SZoller, January 13th, 2009

Pantera's "Official Live: 101 Proof" is one of the finest examples of what made Pantera one of the greatest heavy metal bands of all time, not to mention a killer live act. The album captures in spades all the energy and intensity of a live Pantera show, featuring stellar performances from each member of the band. One of the most redeeming qualities of this album are early Pantera classics (off of "Cowboys From Hell" and "Vulgar Display of Power") given steroid injections via Dimebag's updated and far more brutal guitar work (circa 1996), resulting in much heavier versions than the originals.

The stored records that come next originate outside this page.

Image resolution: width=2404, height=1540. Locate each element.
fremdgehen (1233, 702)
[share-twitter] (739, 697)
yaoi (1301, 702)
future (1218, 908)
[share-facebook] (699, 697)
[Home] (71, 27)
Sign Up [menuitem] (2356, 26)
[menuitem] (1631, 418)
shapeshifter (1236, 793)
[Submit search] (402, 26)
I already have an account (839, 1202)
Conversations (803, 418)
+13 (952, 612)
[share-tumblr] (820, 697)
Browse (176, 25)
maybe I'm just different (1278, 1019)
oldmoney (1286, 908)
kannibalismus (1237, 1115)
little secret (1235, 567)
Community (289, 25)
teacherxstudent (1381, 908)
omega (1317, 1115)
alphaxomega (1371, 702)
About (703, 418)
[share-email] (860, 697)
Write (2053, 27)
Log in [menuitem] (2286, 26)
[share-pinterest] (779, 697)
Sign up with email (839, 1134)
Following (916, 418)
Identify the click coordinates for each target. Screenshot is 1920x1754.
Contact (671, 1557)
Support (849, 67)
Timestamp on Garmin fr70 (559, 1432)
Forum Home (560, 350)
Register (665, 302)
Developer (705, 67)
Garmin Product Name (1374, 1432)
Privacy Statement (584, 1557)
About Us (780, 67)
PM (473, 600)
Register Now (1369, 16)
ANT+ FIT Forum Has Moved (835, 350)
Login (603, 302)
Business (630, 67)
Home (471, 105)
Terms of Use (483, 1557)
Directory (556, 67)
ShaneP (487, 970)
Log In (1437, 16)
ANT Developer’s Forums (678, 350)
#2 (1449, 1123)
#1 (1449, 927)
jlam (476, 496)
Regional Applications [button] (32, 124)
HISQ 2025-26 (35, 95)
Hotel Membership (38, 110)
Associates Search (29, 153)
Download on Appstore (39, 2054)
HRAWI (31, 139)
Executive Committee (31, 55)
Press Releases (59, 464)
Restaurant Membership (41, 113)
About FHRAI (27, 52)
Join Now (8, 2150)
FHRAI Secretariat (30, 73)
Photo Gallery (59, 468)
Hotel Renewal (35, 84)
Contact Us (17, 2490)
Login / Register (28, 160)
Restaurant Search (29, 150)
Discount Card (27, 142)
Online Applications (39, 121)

The previous reviewers are right to point out that this album is not recorded from one solitary show. If the album was recorded poorly and/or felt disjointed I would hold this fact against the album. However, the production here is among the finest of any live recording I have ever heard, and the transitions between songs from different shows are both smooth and coherent. The tracklisting of any live show is going to disappoint some fans, but the selection of tracks here shouldn't surprise anyone seeing as they are all staples of a Pantera show ("Angel of Death" is an obvious choice for Slayer, but we would all be pissed if they didn't play it, right?). Granted, it would be cool to hear some of the lesser played Pantera tunes like "Heresey" or "Throes of Rejection," but their absence doesn't detract from the album.

While there are many subtle live variations throughout, the standout (and most obvious) tracks are the combination of Domination and Hollow, and the chorus riff from Ted Nugent's "Cat Scratch Fever" thrown into "Cowboys from Hell." Phil Anselmo's rants between songs are another great addition to the album, not only because they are hilarious but because they fit perfectly with the spirit and attitude of a Pantera show.

The final two tracks, recorded in the studio, are as strong as any Pantera material around. These are definitely not b-sides by any means. Had Pantera decided to record another studio album between "The Great Southern Trendkill" and "Reinventing the Steel" these would have no doubt been on it. Be forewarned: Dimebag's solo on "I Can't Hide" will make you shit your pants.

In the end, if you dislike live records and/or Pantera, don't bother with this album. However, if you want to hear some of the most brilliant, innovative, and downright heavy guitar work ever, get this album. Don't let jack-asses who are more concerned with Pantera's success than their music get in the way of listening to metal of the highest order.